According to the association, the so-called bandits have become embolden because of the culture of impunity which the Buhari administration allowed to thrive.
The NAS Capoon, Mr Abiola Owoaje, in statement said, “The Federal Government must rethink its war on terrorism.”
The group called on the government to get serious in prosecuting terror suspects if it hoped to win the war against terror.
While describing the previous attack on the National Defence Academy and the recent attack of the Forward Operating Base in Mutumji, Dansadau Local Government Area of Zamfara State as embarrassing, it lamented that terrorism and all kinds of atrocious crimes had blossomed under the present administration because the government had been trivialising terrorism.
The statement said, “It is incongruous that a country ranked third in the Global Index of Terrorism is seemingly unable to interdict the sponsors of terror and negotiating with these criminal elements, and even unconstitutionally granting pardons to self-confessed murderers and ‘reintegrating’ them back into the society through a non-transparent deradicalisation policy.
“President Buhari as the Commander-in-Chief leading the security agencies must do more to convince Nigerians on the sincerity of his government’s fight against terrorism. We reiterate that the government should rethink its strategies to combat terror by ceasing all manner of negotiations with criminal elements in the northeast and northwest. The recent disclosures by Governors Matawalle and Masari on the failed negotiation with bandits show that from the onset, negotiating with bandits was a self-defeatist strategy.”
“To this end, the hundreds of terror suspects in various detention centres should be screened and those found culpable of mass murder and other crimes should be put on trial immediately. Also the 400 Bureau De Change (BDC) operators, that the office of the Attorney-General, Mr Abubakar Malami announced in May 2021 of being implicated as sponsors and financers of terrorism should be immediately put on trial.

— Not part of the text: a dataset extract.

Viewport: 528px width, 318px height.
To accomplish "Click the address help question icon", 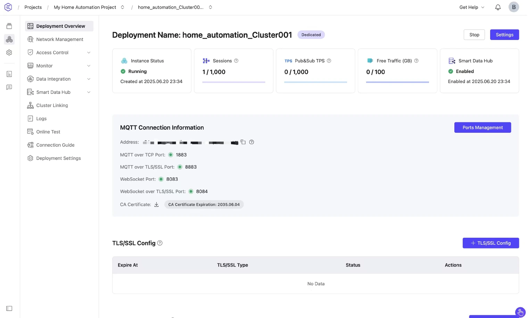I will point(251,142).
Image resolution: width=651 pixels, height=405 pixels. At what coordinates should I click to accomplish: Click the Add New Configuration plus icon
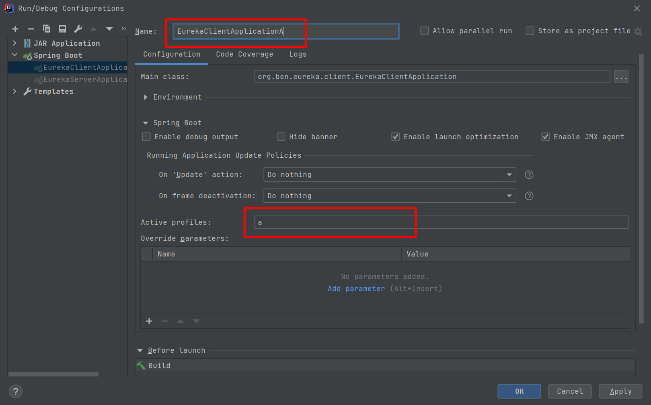tap(15, 29)
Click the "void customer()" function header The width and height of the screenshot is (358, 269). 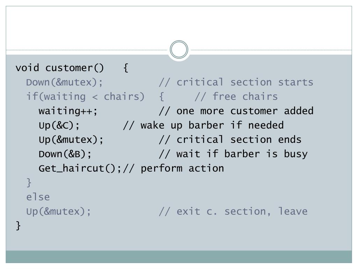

A similar trial and conviction of six Nigerian bureau de change operators for sponsoring terrorism in United Arab Emirate in November 2020 is a pointer to the Nigerian government on how not to pamper terror suspects.
“Finally, and for the umpteenth time, we demand that the federal government and our security agencies get serious with intelligence gathering to weed out internal collaborators, identify sponsors of terror, cut off their sources of funding, supplies and punish severely those found guilty. Nigerians are tired of the excuses; President Buhari should act now before terrorists overrun his government and our country.”